As the city hemorrhaged money, Goldstone had to put in seven-day weeks and 12- to 15-hour days to stabilize it. There were some rough patches, for sure. The presence in the budget of bonds to make payments on the pension deficit alarmed Tevlin and others, since the city could not (and still cannot) sell bonds on the public market. The bonds were excised, but the budget passed, an early success for the mayor and for Goldstone.
Since then, he has persuaded the City Council to close gaps in the budget by borrowing against expected revenue from the states' legal settlement with Big Tobacco, and he has helped produce a draft record of the 2003 budget, a crucial step in San Diego's recovery. Having enough credibility to persuade a leery City Council is an accomplishment itself.
“The concern is: Can I establish [credibility] here in San Diego,” Goldstone said, “especially in an environment where the council members felt betrayed by staff that they gave credibility and comfort to. Now I come in and say, ‘Trust me; I'm telling the truth.'”
So far, he seems to be succeeding.
“He's a good communicator,” said Council President Scott Peters. “One of the problems we've had with people in the past, without naming names, but we didn't always know what they wanted to say, or they didn't want to say much.”
“He answers our questions honestly at council and also when we call him,” said Toni Atkins, chairwoman of the City Council's Budget Committee.
Observers of city government seem to agree.
“He improved integrity, analysis of issues to the mayor and council, and I give him high marks for financial-management process,” said Carl DeMaio, director of The Performance Institute, a local think tank. “But for budget formulation and justification, he needs to improve next year.”
“He's valuable to the city. We're pleased with his performance,” said Donald Cohen, executive director of another think tank, the Center on Policy Initiatives.
Since the summer, disagreements between Sanders and the City Council have grown in intensity, but Goldstone has kept his hands clean. Recently, the council and the mayor clashed over Sanders' unilateral decision to cut funding to a pair of programs specifically named in the council's amendments to the budget. Tensions are still simmering over whether the mayor has that authority, but Goldstone escaped entanglement in the mess.
“Decisions about budget priorities are made from the mayor and Ronne Froman. He answers to them,” Atkins said. Another highly placed city source confirmed Goldstone had nothing to do with the decision to make the cuts.
“I present options, but the mayor makes the final policy decisions,” Goldstone said in an interview before the hubbub erupted.
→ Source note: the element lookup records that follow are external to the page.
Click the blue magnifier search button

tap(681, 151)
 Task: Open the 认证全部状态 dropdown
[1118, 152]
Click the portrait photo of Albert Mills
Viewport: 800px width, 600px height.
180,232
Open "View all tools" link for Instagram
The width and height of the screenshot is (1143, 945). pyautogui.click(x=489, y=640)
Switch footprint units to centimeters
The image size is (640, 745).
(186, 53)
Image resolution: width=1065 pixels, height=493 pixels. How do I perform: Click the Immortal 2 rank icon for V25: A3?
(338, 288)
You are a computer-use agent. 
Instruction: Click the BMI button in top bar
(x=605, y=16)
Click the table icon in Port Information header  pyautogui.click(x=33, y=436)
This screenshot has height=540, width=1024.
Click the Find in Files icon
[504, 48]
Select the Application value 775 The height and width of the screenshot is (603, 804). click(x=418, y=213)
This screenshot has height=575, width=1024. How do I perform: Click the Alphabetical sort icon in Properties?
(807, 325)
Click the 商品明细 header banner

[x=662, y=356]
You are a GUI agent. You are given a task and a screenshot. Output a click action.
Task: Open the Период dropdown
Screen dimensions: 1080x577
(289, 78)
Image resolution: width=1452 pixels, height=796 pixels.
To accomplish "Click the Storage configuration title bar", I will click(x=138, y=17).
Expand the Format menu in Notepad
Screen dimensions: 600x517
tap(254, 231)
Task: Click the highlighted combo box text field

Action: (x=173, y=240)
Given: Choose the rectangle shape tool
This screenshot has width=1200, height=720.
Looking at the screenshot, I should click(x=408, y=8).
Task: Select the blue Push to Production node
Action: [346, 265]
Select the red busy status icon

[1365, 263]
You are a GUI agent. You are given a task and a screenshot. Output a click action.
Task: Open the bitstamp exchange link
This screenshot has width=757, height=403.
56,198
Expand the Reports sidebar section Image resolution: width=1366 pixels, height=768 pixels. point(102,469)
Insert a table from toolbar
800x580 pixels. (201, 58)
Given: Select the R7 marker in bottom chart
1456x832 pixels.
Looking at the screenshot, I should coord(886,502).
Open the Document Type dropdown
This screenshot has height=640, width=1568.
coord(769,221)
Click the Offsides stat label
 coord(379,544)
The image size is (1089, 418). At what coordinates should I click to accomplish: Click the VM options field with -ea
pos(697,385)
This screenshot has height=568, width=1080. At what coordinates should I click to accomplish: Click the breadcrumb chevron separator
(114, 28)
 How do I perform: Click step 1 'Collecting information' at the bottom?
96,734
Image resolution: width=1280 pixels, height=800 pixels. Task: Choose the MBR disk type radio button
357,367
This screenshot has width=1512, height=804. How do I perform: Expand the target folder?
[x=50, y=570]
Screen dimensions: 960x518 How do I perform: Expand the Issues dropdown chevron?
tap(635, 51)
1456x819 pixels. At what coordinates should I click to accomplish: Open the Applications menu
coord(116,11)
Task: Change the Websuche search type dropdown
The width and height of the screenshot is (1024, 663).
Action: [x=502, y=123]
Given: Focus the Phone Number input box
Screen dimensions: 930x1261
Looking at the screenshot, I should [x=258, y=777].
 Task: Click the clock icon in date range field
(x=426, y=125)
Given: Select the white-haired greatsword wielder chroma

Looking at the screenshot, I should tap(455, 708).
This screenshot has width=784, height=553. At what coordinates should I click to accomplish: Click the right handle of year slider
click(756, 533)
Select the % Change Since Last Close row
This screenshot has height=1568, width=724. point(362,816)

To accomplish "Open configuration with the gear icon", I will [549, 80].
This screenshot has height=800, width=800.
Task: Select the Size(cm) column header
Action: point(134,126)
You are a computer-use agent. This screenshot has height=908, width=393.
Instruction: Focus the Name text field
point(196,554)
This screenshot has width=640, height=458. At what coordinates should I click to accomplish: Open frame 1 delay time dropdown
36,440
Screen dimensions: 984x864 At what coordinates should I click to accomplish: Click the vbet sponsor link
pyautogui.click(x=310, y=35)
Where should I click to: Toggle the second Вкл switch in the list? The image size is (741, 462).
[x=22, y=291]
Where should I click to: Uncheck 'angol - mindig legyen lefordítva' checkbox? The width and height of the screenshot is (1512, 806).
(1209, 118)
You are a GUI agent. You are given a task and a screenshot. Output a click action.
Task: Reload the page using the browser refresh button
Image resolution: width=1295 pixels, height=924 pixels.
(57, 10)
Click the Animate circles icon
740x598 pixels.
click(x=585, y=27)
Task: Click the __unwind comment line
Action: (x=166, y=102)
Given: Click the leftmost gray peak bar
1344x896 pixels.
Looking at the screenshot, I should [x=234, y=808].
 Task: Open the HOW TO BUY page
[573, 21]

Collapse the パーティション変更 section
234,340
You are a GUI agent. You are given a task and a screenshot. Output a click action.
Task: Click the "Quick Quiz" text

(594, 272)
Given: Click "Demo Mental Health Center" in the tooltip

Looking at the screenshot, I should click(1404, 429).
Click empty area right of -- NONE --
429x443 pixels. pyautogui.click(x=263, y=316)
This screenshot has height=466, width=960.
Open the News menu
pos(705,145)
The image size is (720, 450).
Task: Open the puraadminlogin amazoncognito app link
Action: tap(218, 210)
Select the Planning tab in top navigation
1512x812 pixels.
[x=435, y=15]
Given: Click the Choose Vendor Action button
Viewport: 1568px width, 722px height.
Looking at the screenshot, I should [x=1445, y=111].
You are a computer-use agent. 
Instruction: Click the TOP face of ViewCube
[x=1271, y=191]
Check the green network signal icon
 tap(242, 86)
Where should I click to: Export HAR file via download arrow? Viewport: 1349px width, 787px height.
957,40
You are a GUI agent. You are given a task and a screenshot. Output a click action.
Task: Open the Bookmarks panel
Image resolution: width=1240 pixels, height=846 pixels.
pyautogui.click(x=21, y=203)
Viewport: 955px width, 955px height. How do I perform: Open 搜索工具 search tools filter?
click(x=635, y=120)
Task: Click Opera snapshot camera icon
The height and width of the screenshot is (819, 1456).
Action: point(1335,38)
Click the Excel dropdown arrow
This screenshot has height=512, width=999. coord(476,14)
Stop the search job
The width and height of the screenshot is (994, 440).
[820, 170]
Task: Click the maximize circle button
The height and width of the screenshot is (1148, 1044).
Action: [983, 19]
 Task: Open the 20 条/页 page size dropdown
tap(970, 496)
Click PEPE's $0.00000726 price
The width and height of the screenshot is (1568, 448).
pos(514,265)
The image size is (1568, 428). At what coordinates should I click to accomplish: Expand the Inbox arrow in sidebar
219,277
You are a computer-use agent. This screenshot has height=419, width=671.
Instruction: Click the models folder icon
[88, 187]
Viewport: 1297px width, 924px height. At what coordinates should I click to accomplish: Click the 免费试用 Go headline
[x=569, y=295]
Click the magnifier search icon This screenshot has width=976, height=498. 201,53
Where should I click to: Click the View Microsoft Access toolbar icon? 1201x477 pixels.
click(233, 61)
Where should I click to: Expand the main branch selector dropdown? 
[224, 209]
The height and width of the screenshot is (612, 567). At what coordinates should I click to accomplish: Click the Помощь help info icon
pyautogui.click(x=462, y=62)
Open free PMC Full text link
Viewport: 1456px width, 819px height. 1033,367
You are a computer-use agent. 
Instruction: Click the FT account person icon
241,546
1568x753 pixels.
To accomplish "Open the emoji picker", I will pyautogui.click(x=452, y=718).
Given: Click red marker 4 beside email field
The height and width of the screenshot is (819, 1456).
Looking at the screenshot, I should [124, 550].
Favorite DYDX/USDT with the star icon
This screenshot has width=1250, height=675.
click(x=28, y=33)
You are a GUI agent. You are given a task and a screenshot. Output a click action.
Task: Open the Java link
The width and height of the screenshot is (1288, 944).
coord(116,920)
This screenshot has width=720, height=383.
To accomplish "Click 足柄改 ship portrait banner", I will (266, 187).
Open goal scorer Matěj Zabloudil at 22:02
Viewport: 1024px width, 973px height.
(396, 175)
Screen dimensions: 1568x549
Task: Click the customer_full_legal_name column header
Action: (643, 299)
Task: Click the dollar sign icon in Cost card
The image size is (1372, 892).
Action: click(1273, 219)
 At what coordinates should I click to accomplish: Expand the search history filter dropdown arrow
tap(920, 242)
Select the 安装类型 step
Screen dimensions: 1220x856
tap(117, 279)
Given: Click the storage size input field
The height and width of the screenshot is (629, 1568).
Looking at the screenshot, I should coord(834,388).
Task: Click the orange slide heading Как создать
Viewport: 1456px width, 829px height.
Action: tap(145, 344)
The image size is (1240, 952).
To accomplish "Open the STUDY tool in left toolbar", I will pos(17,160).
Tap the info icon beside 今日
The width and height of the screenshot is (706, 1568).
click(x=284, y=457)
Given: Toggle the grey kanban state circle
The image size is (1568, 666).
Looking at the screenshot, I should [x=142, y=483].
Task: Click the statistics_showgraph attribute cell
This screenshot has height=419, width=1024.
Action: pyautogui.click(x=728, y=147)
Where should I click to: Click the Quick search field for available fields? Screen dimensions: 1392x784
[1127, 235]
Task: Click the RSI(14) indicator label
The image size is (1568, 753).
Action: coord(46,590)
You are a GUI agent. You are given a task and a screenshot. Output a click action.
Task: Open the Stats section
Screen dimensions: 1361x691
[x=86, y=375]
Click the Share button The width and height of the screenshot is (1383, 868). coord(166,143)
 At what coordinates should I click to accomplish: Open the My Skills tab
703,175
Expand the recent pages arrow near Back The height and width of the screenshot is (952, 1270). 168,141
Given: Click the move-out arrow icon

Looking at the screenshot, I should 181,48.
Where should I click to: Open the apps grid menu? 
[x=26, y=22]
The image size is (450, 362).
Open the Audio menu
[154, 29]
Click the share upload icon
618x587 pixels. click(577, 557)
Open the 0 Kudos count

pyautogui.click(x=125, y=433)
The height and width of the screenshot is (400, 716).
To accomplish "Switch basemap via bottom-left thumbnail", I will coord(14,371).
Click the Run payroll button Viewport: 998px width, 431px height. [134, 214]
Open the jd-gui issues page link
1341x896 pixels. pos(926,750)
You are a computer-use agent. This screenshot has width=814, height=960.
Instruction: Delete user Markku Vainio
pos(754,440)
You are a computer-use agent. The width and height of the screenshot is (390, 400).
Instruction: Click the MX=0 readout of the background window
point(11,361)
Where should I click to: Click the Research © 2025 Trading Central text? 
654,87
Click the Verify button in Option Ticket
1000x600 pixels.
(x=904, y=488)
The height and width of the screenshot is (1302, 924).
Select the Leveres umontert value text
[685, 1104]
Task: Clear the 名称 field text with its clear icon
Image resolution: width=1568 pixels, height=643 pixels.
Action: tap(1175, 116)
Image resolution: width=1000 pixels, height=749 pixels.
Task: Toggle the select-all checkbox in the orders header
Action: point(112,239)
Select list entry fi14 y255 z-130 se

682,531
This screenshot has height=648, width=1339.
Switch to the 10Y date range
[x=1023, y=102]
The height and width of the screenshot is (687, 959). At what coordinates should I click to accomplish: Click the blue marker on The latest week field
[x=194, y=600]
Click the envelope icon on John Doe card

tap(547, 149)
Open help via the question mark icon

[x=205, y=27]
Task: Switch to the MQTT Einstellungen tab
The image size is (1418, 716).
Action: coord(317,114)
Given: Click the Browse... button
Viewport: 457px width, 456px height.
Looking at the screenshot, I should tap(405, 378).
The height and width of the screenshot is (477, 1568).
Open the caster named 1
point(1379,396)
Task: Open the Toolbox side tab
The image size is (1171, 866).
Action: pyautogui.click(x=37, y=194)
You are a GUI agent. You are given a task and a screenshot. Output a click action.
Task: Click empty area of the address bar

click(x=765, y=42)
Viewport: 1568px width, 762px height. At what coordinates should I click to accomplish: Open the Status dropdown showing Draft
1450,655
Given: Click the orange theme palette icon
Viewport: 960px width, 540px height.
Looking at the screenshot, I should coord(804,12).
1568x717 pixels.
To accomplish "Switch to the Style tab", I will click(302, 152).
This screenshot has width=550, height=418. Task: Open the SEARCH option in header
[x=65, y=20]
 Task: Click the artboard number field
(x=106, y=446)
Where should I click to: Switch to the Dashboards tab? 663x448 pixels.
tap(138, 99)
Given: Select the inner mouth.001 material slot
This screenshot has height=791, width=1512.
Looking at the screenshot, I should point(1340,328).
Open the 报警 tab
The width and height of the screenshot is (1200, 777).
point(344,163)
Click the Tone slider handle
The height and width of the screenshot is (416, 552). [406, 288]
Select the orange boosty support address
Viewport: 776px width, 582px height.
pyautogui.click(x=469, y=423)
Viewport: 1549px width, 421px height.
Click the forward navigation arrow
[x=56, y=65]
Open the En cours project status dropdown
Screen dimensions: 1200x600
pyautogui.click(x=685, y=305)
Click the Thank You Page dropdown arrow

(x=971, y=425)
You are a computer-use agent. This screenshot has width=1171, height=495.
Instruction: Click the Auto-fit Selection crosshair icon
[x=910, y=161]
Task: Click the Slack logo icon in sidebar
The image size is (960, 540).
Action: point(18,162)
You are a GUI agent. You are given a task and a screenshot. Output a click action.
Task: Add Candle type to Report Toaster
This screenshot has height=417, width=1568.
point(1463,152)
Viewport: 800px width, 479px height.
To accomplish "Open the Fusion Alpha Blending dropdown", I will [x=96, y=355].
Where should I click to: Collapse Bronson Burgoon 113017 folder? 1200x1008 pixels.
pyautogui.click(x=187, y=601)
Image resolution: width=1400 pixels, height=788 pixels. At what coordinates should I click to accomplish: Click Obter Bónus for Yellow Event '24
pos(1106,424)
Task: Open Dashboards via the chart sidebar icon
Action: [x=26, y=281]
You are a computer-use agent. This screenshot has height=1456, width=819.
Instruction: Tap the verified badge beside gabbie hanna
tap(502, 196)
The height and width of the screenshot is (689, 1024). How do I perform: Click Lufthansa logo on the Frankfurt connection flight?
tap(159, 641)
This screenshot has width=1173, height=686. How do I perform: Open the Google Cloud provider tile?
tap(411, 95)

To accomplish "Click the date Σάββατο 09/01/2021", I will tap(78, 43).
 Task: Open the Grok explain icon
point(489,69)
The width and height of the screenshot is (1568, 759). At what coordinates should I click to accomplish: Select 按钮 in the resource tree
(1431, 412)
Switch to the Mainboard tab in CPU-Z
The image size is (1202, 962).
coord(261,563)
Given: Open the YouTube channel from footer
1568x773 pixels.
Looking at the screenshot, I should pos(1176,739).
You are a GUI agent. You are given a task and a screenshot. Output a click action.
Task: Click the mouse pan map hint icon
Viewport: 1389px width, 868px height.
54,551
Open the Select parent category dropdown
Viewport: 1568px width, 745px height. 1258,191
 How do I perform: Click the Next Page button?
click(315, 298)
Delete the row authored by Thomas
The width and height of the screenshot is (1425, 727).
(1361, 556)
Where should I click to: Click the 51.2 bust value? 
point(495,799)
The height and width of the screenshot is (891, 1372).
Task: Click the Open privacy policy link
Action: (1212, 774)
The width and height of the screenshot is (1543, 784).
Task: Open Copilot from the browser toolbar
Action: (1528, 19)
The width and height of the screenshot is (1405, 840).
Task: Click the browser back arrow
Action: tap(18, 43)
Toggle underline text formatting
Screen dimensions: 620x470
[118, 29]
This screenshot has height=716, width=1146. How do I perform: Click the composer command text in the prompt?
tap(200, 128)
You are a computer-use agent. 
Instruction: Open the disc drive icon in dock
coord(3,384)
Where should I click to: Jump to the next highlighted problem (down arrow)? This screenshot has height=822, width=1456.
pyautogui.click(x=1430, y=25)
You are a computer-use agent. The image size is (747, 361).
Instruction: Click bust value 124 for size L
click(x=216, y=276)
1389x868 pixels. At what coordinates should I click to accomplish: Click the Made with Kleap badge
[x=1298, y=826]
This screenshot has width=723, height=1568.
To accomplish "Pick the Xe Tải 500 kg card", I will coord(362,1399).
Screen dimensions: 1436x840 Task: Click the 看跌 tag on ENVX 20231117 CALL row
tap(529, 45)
Even as the five-year financial plan rolls out, Goldstone will have to get right back to work preparing the 2008 budget. The mayor has sworn not to raise taxes, which means making some tough decisions.
“We'll probably have to do things that some constituents will be unhappy about,” Goldstone said. “The 2008 budget will not go as smoothly as the last one.”
He is hopeful that the reorganization and consolidation of city departments, along with the enhanced, voter-approved ability to outsource city services to the private sector, will create savings through efficiency. “We have to decide what businesses the city should and should not be in,” he said, though he would not specify which services he thought might be high on the cut list.
Throughout the interview, Goldstone's philosophy of governance appeared to fit neatly with the mayor's-perhaps too neatly. But then he made a remark that may give San Diegans confidence in his steadiness.
“I'm at a point in my career where I need to work, but I don't need this job, so if I wasn't happy with what I was doing and didn't feel comfortable, I would just pick up and move on.”